La costruzione giuridica più singolare, che testimonia la volontà punitiva del sistema, è però quella prevista per il trattenimento degli stranieri in un centro di permanenza per i rimpatri. In quello che dovrebbe essere l’ultimo anello prima del rimpatrio, e che invece spesso si trasforma in un luogo di pura afflizione, il controllo di legittimità è affidato a un giudice debole, il giudice di pace. Si tratta di un unicum giuridico, un autentico monstrum, visto che le decisioni sulla libertà individuale, bene supremo dell’essere umano, sono sempre riservate al giudice ordinario, garante dei diritti soggettivi. Allo straniero, invece – ed esclusivamente a lui – è assegnato un giudice minore, debole non solo per la sua collocazione gerarchica, trattandosi di un magistrato onorario e non professionale, ma anche per la tendenza a non esercitare un controllo autorevole sull’operato della pubblica amministrazione. I dati dimostrano che raramente i giudici di pace respingono le richieste di convalida o proroga del trattenimento avanzate dalle questure, rinunciando di fatto all’esercizio di una giurisdizione delicatissima, perché relativa alla libertà personale. Se a questo si aggiunge l’impossibilità di appellare le decisioni dei giudici di pace – unicamente ricorribili per Cassazione, con tempi medi di attesa non inferiori all’anno – si comprende perché in Italia il trattenimento è uno strumento di fatto consegnato agli apparati di pubblica sicurezza, lesivo dei diritti primari della persona, nella sostanziale indifferenza collettiva.
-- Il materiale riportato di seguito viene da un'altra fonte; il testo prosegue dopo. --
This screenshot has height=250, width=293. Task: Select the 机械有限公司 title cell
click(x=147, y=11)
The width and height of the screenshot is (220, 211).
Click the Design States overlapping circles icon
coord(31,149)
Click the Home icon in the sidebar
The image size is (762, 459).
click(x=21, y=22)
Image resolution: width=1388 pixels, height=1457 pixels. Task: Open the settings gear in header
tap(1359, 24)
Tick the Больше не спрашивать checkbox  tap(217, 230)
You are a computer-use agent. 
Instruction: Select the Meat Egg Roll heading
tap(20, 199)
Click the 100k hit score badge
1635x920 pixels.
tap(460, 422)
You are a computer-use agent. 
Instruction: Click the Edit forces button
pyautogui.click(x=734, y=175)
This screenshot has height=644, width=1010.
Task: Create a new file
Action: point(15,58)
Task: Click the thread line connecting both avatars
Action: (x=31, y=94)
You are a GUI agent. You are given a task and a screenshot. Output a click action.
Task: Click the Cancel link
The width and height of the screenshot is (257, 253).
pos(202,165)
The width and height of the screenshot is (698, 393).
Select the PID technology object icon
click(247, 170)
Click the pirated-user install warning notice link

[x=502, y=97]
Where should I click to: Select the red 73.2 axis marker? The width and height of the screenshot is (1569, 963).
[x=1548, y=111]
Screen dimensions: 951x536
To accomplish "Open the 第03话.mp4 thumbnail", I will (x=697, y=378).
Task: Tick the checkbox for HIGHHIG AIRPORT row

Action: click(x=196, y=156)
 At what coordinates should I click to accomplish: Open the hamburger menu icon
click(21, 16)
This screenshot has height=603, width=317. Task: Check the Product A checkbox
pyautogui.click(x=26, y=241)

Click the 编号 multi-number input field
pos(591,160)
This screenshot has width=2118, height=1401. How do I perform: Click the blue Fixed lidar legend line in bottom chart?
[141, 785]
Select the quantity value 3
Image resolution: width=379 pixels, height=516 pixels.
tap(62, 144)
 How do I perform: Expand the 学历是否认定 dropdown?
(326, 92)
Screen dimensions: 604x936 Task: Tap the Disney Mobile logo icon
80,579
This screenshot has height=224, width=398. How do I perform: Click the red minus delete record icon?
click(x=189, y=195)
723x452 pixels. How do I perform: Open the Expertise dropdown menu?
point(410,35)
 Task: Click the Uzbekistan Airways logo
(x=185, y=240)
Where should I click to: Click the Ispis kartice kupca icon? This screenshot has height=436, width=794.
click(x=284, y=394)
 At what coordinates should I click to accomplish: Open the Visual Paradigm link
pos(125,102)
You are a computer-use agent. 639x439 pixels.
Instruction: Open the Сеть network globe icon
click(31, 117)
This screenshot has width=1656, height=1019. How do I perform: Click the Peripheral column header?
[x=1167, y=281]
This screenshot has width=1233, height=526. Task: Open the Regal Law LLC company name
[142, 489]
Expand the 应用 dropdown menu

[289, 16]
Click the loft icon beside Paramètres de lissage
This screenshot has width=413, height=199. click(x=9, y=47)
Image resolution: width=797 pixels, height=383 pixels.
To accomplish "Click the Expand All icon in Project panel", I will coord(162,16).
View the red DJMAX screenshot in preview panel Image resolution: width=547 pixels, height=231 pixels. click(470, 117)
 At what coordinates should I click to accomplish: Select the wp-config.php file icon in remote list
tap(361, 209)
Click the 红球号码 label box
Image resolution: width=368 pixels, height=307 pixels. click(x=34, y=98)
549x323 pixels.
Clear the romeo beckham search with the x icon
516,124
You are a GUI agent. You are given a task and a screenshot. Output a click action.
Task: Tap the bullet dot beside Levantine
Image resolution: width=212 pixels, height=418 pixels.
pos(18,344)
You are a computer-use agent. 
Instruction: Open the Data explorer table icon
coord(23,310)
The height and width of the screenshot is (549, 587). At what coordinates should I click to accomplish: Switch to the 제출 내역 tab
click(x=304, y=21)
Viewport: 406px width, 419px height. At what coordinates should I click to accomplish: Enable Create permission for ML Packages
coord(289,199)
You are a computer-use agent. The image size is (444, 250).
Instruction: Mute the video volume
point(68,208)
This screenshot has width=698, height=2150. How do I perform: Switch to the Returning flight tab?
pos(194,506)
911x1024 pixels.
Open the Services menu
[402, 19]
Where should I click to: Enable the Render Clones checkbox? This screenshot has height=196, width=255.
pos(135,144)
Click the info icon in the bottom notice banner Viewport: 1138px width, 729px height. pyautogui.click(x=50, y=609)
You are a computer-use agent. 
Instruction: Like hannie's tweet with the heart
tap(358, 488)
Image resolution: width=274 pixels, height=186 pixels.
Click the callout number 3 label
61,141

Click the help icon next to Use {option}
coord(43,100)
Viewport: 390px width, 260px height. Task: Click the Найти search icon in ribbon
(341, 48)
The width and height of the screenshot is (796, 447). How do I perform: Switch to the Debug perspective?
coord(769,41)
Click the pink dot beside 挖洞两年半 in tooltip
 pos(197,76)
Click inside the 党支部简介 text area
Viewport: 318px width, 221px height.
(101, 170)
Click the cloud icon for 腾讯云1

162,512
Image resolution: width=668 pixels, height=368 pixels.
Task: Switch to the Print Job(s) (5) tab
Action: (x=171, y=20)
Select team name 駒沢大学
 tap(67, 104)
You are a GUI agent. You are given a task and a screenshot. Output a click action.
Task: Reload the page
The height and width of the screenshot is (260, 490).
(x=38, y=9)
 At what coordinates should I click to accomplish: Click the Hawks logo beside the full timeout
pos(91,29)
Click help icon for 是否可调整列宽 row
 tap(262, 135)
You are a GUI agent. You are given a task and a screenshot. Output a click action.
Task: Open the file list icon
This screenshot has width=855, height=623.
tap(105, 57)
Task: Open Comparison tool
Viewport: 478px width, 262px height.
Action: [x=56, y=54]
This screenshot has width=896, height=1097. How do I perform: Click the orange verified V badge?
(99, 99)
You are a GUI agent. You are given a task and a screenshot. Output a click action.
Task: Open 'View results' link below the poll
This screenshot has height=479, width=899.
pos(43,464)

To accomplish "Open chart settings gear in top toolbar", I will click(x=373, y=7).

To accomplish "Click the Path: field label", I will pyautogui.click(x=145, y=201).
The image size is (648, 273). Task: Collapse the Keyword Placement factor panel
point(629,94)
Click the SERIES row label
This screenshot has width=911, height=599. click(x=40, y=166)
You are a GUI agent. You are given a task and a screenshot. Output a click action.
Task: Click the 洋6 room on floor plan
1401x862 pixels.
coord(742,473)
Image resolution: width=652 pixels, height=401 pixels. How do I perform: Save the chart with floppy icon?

È stata infine la pandemia ad offrire uno sguardo definitivo sulla funzione del trattenimento, svelandone le residue ipocrisie. Non uno strumento di rimpatrio, evento statisticamente marginale, ma un arnese qualificato della comunicazione politica, rivolta tanto all’opinione pubblica quanto ai partners a Bruxelles. […]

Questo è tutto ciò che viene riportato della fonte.